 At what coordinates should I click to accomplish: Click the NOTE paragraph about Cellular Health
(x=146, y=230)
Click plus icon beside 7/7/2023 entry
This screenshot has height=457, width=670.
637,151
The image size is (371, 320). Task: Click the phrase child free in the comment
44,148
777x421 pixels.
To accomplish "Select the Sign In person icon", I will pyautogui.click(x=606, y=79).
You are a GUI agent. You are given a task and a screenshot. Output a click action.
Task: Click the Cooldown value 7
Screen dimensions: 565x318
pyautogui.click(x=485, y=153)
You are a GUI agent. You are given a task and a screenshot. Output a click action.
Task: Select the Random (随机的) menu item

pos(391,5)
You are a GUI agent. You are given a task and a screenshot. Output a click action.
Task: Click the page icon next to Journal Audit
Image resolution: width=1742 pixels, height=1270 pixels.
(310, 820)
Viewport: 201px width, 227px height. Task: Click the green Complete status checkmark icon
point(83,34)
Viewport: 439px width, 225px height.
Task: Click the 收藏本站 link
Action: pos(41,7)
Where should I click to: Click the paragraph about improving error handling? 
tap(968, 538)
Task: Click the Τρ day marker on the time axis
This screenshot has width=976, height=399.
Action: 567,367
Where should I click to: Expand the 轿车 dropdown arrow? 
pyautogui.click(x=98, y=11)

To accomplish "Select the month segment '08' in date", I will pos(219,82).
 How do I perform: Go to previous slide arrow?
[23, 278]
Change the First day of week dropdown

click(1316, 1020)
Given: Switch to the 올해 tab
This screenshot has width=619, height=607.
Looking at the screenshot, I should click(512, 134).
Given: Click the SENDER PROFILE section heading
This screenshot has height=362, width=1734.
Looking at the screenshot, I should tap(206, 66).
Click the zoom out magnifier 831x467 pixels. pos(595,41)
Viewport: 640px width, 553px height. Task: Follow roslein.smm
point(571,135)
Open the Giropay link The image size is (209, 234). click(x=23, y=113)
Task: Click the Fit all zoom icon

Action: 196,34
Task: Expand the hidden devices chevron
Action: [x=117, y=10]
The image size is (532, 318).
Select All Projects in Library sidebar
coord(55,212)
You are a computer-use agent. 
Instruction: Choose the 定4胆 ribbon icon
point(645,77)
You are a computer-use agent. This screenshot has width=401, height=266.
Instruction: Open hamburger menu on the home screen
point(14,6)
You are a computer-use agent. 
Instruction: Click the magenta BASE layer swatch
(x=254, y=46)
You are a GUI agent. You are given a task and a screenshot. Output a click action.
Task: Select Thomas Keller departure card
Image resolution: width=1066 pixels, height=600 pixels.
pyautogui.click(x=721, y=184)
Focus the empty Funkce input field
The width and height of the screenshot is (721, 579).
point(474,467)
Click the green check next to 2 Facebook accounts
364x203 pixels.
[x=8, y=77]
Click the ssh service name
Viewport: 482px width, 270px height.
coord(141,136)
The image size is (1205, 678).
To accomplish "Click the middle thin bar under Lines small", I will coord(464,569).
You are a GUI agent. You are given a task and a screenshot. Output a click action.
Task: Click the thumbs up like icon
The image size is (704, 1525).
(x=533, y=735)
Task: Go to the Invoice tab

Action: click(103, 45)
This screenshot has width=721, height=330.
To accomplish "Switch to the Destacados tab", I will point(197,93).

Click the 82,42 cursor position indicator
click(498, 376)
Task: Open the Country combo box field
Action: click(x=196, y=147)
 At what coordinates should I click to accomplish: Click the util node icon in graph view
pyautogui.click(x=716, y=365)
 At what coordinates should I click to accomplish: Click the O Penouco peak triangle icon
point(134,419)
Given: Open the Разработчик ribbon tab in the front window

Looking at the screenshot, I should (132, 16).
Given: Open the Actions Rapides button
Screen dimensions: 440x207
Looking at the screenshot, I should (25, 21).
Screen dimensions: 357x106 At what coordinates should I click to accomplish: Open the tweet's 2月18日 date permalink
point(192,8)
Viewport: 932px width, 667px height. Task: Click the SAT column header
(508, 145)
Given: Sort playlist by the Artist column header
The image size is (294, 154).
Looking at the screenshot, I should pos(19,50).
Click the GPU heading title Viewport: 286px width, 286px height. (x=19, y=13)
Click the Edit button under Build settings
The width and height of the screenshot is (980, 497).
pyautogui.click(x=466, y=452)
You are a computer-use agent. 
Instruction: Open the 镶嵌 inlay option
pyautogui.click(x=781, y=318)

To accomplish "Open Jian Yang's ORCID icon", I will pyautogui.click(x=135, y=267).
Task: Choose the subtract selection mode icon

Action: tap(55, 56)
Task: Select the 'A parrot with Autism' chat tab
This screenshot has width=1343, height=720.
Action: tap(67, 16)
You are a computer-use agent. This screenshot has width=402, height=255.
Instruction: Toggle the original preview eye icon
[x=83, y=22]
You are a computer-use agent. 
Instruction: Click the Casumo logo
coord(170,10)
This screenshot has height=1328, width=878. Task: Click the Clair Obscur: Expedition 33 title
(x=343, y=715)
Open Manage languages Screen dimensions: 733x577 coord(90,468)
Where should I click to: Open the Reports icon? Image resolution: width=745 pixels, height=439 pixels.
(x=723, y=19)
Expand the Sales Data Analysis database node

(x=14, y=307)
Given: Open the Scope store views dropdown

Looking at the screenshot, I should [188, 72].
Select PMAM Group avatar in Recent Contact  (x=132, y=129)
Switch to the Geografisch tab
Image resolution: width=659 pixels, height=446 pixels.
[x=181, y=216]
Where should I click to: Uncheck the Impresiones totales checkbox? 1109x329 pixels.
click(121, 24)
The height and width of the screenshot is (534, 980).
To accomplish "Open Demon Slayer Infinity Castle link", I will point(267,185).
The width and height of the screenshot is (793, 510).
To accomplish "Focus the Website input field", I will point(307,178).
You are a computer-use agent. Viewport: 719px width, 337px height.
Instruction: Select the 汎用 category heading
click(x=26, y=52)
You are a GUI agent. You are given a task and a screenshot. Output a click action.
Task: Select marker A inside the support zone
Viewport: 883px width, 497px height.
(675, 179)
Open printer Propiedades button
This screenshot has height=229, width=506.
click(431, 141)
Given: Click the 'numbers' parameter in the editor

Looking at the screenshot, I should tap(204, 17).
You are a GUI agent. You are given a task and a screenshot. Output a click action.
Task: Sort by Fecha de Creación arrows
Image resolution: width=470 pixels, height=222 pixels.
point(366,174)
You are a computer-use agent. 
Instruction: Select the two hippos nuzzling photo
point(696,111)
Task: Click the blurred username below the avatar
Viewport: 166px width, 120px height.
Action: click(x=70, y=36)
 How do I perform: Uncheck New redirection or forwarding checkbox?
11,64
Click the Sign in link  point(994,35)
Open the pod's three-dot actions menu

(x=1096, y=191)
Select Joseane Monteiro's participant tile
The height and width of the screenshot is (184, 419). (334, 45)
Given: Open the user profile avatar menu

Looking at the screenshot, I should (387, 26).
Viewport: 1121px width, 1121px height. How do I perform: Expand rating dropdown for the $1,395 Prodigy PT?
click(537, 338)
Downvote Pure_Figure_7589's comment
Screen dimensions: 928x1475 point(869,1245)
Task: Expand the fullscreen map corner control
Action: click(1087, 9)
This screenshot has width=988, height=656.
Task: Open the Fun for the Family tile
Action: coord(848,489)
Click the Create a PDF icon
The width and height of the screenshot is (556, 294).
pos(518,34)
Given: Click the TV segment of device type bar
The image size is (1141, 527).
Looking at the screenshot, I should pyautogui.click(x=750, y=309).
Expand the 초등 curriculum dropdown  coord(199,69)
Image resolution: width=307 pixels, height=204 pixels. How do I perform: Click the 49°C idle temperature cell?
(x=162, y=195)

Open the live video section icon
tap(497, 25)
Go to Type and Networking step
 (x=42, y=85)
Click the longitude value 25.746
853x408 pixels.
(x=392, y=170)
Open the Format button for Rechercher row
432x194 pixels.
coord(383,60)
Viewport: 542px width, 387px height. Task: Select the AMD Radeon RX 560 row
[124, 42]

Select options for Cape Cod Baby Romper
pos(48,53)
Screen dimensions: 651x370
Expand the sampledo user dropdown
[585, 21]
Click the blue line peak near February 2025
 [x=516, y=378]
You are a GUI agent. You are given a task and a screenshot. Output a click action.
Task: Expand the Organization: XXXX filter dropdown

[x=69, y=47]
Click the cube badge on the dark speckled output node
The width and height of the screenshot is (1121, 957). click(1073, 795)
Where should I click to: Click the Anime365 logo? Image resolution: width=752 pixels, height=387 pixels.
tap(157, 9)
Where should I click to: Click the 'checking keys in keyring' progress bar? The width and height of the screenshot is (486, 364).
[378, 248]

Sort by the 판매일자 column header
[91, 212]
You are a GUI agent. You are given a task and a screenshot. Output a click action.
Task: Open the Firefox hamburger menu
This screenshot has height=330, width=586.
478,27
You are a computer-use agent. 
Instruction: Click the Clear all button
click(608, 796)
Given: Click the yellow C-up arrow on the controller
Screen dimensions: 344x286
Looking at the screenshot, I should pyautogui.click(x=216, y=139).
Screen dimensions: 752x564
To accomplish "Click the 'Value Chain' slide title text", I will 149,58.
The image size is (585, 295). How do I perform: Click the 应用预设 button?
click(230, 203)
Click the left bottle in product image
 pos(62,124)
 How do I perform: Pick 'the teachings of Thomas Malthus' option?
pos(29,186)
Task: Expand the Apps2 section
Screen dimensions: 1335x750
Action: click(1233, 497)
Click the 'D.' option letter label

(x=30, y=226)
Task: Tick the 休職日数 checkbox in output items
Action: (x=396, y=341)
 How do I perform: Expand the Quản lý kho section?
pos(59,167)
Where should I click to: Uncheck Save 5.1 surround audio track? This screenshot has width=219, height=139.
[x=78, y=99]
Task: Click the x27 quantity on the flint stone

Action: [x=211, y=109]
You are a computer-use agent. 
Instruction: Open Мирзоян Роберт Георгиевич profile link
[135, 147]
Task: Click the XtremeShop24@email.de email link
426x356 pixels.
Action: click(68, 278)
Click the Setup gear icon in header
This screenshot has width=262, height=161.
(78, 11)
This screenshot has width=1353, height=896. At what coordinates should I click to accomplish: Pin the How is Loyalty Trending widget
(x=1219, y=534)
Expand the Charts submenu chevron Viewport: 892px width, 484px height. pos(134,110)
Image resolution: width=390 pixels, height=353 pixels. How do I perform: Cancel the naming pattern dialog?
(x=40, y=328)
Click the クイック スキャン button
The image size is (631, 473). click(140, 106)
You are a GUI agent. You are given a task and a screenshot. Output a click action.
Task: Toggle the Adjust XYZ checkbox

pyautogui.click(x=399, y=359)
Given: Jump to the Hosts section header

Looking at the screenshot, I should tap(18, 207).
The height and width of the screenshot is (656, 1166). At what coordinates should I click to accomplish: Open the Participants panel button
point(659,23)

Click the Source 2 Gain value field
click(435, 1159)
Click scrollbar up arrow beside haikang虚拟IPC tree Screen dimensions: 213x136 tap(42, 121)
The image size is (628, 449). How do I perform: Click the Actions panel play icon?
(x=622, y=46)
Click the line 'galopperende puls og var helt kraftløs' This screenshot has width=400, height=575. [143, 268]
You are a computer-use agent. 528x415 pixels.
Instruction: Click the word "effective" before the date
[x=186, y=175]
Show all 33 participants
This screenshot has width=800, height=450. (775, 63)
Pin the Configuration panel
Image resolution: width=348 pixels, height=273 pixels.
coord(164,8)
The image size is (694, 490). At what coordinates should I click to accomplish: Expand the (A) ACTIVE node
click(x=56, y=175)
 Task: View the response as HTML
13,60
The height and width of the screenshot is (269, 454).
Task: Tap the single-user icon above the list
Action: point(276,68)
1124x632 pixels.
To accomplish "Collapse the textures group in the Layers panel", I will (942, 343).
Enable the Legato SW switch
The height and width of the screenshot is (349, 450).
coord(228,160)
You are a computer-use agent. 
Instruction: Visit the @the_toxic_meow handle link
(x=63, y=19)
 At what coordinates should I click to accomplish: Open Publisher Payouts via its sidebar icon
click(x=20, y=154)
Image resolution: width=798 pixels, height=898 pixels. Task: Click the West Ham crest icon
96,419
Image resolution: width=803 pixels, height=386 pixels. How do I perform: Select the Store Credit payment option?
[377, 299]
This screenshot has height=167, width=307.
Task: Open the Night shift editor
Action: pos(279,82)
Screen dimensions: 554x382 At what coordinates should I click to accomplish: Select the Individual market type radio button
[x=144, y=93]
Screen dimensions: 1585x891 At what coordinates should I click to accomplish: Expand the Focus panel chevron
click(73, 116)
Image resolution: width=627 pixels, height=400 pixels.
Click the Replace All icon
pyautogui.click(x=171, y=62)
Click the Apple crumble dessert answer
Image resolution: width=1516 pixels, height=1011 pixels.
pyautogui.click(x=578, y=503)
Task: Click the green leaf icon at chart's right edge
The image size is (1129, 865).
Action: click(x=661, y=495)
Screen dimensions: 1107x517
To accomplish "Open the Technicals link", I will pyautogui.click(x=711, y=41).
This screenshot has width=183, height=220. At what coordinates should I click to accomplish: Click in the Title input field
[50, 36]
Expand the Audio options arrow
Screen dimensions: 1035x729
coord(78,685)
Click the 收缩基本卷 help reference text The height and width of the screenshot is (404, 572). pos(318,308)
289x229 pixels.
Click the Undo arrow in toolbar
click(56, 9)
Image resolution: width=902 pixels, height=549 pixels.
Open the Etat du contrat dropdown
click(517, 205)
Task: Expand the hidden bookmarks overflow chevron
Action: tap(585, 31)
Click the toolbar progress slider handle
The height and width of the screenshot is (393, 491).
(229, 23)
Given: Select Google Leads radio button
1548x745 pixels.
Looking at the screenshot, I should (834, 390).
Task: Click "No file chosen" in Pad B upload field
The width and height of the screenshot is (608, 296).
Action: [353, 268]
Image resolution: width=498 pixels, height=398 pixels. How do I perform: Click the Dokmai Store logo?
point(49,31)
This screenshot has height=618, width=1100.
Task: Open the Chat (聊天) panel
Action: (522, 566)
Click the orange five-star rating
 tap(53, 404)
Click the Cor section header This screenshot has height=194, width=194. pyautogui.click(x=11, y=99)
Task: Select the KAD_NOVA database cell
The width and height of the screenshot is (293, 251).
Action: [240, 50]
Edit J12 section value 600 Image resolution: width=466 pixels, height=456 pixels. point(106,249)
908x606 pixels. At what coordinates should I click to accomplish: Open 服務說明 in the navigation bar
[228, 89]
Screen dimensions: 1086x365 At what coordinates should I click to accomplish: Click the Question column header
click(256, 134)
= = = = =
■ WHAT THE TASK REQUIRES: Across the data, find each line that has "segment" in it and copy that line.

■ ANSWER SECTION:
To accomplish "Select the month segment '08' in date", I will pos(219,82).
Given: Click the TV segment of device type bar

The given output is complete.